Using the data below, find how many lines include the word "resolution" and report that figure alone.

☆ ☆ ☆

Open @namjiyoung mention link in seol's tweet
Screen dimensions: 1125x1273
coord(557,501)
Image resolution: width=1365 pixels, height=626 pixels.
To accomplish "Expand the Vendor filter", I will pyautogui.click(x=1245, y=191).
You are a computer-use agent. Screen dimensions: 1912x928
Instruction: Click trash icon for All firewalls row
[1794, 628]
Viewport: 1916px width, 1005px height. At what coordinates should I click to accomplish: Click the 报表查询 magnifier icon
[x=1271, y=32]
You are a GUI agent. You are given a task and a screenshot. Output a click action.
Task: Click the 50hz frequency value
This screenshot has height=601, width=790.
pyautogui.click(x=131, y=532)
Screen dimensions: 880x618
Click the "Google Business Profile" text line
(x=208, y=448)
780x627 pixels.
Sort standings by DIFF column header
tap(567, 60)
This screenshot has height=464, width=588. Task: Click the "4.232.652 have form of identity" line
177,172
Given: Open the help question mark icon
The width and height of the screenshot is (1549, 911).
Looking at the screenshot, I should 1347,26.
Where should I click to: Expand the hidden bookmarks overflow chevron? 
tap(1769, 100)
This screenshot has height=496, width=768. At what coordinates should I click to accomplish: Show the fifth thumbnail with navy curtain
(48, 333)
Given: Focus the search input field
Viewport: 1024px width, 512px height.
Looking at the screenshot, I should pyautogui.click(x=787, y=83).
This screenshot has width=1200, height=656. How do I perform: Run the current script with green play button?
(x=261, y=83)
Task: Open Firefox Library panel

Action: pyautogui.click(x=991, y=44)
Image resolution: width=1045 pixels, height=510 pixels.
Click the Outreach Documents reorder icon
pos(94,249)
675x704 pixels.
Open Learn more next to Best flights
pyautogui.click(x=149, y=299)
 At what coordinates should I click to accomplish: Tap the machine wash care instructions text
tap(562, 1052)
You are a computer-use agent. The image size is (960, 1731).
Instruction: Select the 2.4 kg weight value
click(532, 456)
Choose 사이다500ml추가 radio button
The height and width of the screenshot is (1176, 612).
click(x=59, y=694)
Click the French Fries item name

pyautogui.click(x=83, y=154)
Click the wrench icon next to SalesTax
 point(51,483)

☆ ☆ ☆

▶ **Exercise answer**
2